GithubHelp home page GithubHelp logo

microsoftarchive / night-shift Goto Github PK

View Code? Open in Web Editor NEW
14.0 36.0 5.0 1.55 MB

A micro-framework to build data processing workflows with GNU Make

License: MIT License

Makefile 3.57% Ruby 14.35% Shell 9.64% Python 54.56% CSS 9.54% HTML 8.34%
wunderlist

night-shift's Introduction

A framework for nightly batch data processing using GNU Make

In 2013 @torsten wanted to set up a batch job manager for the Wunderlist data pipeline. Evaluating Amazon Data Flow, Oozie and Luigi all seemed to be overkill. Inspired by Jeff Hammerbacher he started out rolling one Makefile started by a cronjob. In two years this tool has been grown to accomodate the needs and in 2015 we open sourced the skeleton of the add-ons that make your life easier going old skool and seventies or KISS, you may say.

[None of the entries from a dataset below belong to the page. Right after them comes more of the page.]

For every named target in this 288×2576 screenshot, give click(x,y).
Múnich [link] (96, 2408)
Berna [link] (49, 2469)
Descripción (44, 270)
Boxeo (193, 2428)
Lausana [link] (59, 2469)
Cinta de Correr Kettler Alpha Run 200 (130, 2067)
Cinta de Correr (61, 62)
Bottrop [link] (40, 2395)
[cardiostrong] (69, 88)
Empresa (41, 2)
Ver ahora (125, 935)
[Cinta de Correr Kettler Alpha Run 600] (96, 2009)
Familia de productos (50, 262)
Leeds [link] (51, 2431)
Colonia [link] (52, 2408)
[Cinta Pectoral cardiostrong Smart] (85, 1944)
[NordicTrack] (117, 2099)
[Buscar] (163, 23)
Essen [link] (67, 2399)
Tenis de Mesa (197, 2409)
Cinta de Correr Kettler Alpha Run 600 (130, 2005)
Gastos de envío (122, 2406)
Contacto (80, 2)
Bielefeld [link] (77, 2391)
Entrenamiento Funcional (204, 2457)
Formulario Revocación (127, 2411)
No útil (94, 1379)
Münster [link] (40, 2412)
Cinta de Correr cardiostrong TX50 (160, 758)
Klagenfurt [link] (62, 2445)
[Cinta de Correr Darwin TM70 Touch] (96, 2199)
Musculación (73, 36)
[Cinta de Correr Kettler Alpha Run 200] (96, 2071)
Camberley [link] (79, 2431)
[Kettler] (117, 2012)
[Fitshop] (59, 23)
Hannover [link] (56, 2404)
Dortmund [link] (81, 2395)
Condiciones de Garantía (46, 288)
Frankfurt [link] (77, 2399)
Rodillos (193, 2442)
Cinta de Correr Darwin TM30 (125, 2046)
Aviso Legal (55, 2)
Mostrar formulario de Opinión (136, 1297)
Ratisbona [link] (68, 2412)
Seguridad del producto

This repo is currently in production reaching out to dozens of sources and running hundreds of SQLs. If you are interested in our setup, check out this presentation.

Features

  • Makefile wrapper that gets triggered by cron. It tries to run it at most NIGHT_SHIFT_MAX_ATTEMPTS times.
  • Runs all make targets in a trackingshell, so timing information, output and errors could be logged. You can add extra steps too (e.g.: upload results into S3).
  • Has a timer script for cron like target timing.
  • Has a script to inject conditionals, variables and Ruby logic into SQL.
  • Converts SQL results into CSV from mysql, postgresql, mssql and redshift.
  • Tests to keep your makefile clean.
  • Has a Flask application to monitor your logs.

Principles

Our mantra is "Keep it simple" and "Don't re-invent the wheel". According to this we have a few solid principles:

  • Use cron for scheduling.
  • Use make for dependencies, partial results, and retries.
  • Glue everything together with a hand full of bash script.
    1. Most process handling and output redirection should be handled by bash and make. Because they are good at it and it is more work to do right in Ruby or Python.
    2. All complex logic (and math) should be in Ruby or Python.
  • Use Python or Ruby for the actual workers.
  • Inject variables and logic into SQL with Ruby's ERB.

What's in the box?

Running night-shift/lib/run_workflow.sh will

  • start/continue your makefile execution
  • log every target into logs/<date>/trackingshell.log, logs/<date>/timing_env.log and logs/<date>/targetname.log.
  • log every attempt into logs/<date>/attempt-*.log.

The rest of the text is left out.